Re: frequent kernel BUG and lockups - 2.6.39 + xfs_fsr

From: Marc Lehmann <schmorp@schmorp.de>
To: Dave Chinner <david@fromorbit.com>
Cc: xfs@oss.sgi.com
Subject: Re: frequent kernel BUG and lockups - 2.6.39 + xfs_fsr
Date: Fri, 26 Aug 2011 10:08:41 +0200	[thread overview]
Message-ID: <20110826080841.GA24948@schmorp.de> (raw)
In-Reply-To: <20110812040530.GB26978@dastard>

On Fri, Aug 12, 2011 at 02:05:30PM +1000, Dave Chinner <david@fromorbit.com> wrote:
> It only does that if the pattern of writes are such that keeping the
> preallocation around for longer periods of time will reduce
> potential fragmentation.

That can only be false. Here is a an example that I saw *just now*:

I have a process that takes a directory with jpg files (in this case,
all around 64kb in size) and loslessly recompresses them. This works
by reading a file, writing it under another name (single write() call)
and using rename to replace the original file *iff* it got smaller. The
typical reduction is 5%. no allocsize option is used. Kernel used was
2.6.39.

This workload would obviously benefit most by having no preallocaiton
anywhere, i.e. have all files tightly packed.

Here is a "du" on a big directory where this process is running, every few
minutes:

   6439892 .
   6439888 .
   6620168 .
   6633156 .
   6697588 .
   6729092 .
   6755808 .
   6852192 .
   6816632 .
   6250824 .

Instead of decreasing, the size increased, until just before the last
du. Thats where I did echo 3 >drop_caches, which presumably cleared all
those inodes that have not been used for an hour and would never have been
used again for writing.

Since XFS obviously keeps quite a bit of preallocation here (or some other
magic, but what?), and this workload definitely does not benefit from any
preallocaiton (because xfs has perfect knowledge about the file size at
every point in time), what you say is simply not true: The files will not
be touched anymore, neither read, nor written, so preallocation is just
bad.

Also, bickering about extra fragmentation caused by xfs_fsr when running
it daily instead of weekly is weird - the amount of external fragmentation
caused by preallocation must be overwhelming with large amounts of ram.

> Indeed, it's not a NFS specific optimisation, but it is one that
> directly benefits NFS server IO patterns.

I'd say it's a grotesque deoptimisation, and definitely doesn't work the
way you describe it.

In fact, it can't work the way you describe it, because XFS would have
to be clairvoyant to make it work. How else would it know that keeping
preallocation indefinitely will be useful?

In any case, XFS detects a typical "open write, file file, close
file, never tochu it again" pattern as something that somehow needs
preallocation.

I can see how that helps NFS, but in all other cases, this is simply a
bug.

> about).
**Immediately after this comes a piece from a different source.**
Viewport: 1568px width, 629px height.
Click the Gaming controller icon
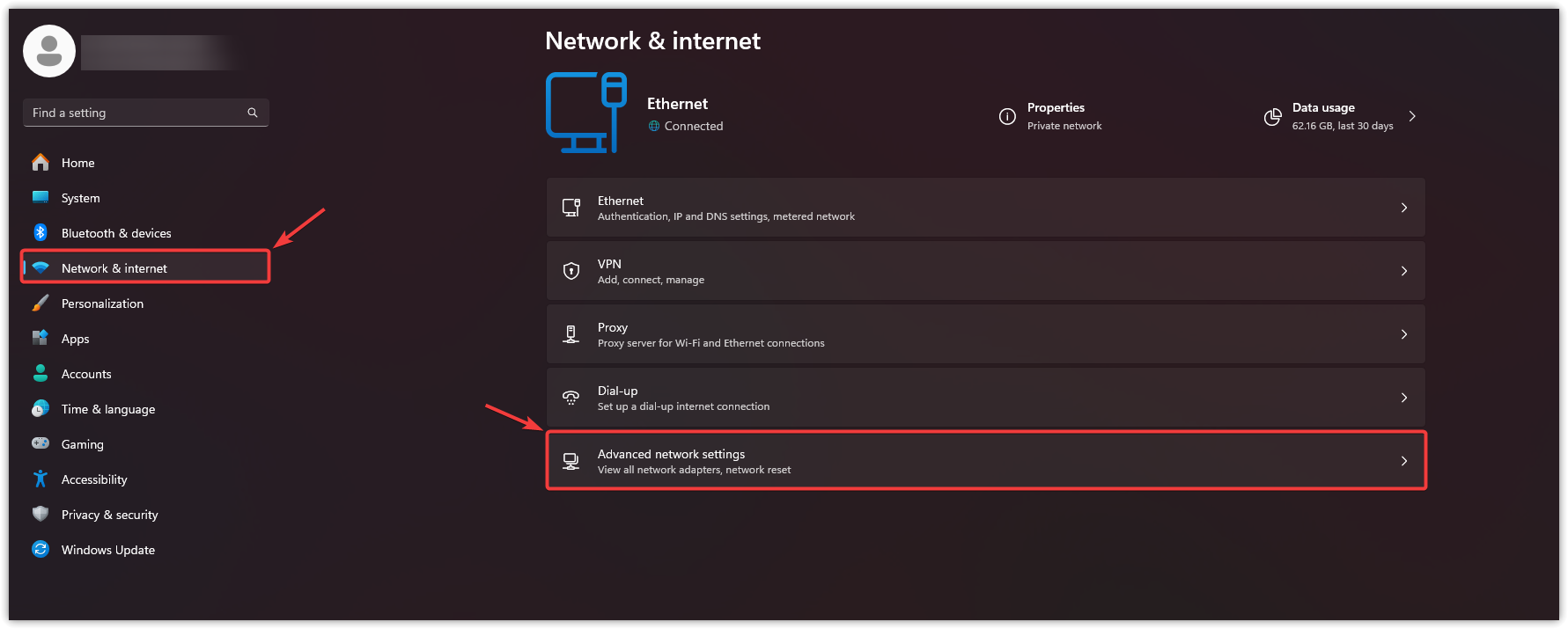[x=40, y=444]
Given that inodes for log files will almost always remain in
> memory as they are regularly referenced, it seems like the right
> solution to that problem, too...

Given that, with enough ram, everything stays in ram, most of which is
not log files, this behaviour is simply broken.

> FWIW, you make it sound like "benchmark-improved" is a bad thing.
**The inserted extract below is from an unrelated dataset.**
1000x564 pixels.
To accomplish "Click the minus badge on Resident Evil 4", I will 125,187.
If it costs regular performance or eats diskspace like mad, it's clearly a
bad thing yes.

Benchmark performance is irrelevant, what counts is actual performance.
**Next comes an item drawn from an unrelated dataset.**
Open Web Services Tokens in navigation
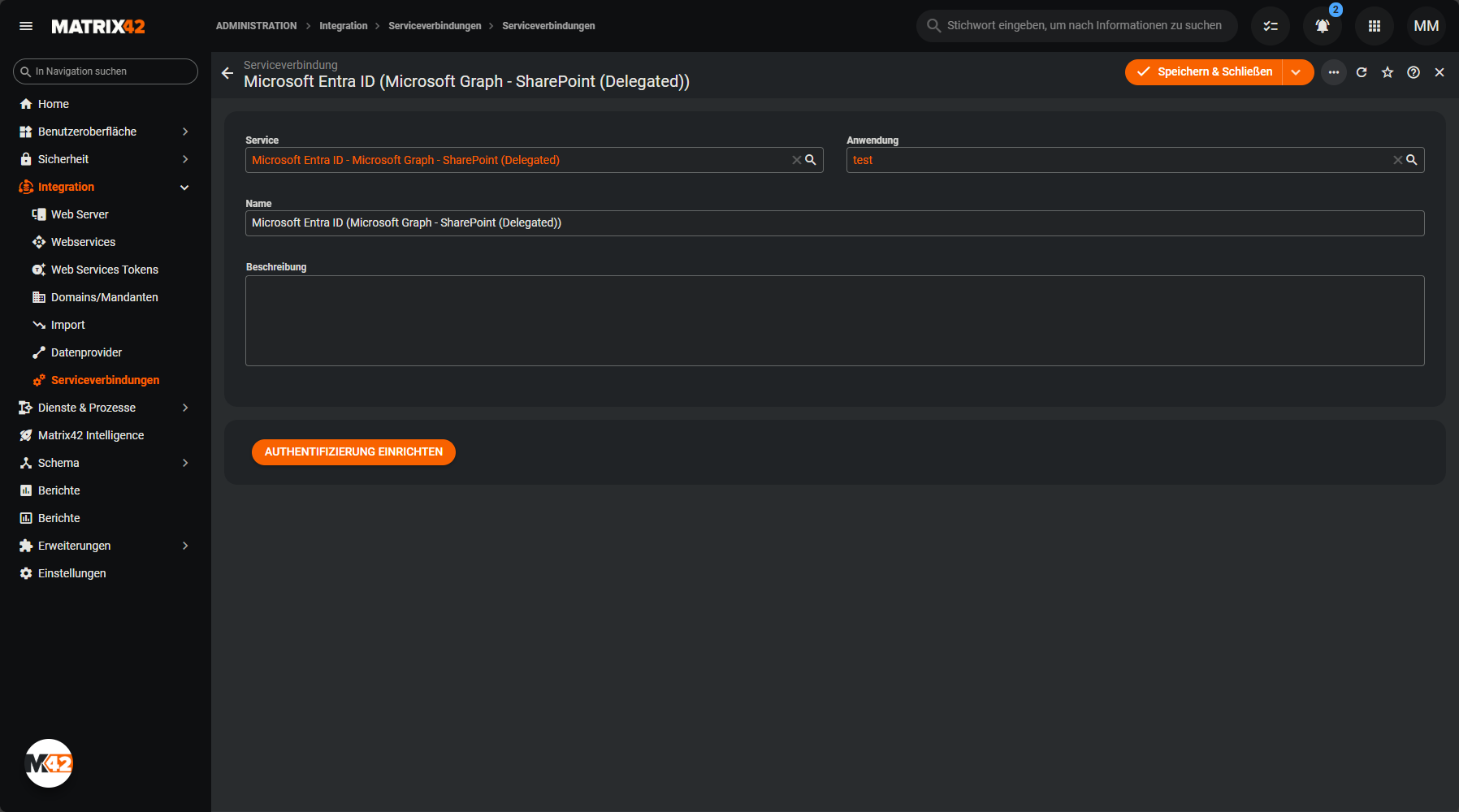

If the two coincide, thats great. This is clearly not the case here, of
course.

> However, I don't hear you complaining about the delayed logging
> optimisations at all.

I wouldn't be surprised if the new xfs_fsr crashes are caused by these
changes, actually. But yes, otherwise they are great - I do keep external
journals for most of my filesystems, and the write load for these has
decreased by a factor of 10-100 in some metadata-heavy cases (such as lots
of renames).

Of course, XFS is still way behind other filesystems in managing journal
devices.

> I'll let you in on a dirty little secret: I tested delayed logging on
> nothing but benchmarks - it is -entirely- a "benchmark-improved" class
> optimisation.

As a good engineer one would expect you to actually think about whether
this optimiation is useful outside of some benchmark setup, too. I am sure
you did that, how else would you have come up with the idea in the first
place?

> But despite how delayed logging was developed and optimised, it

The difference to the new preallocation is that it's not obviously a bad
algorithm.

However, the preallocation strategy of wasting some diskspace for every
file that has been opened in the last 24 hours or so (depending on ram) is
*obviously* wrong, regardless of what your microbenchmarks say.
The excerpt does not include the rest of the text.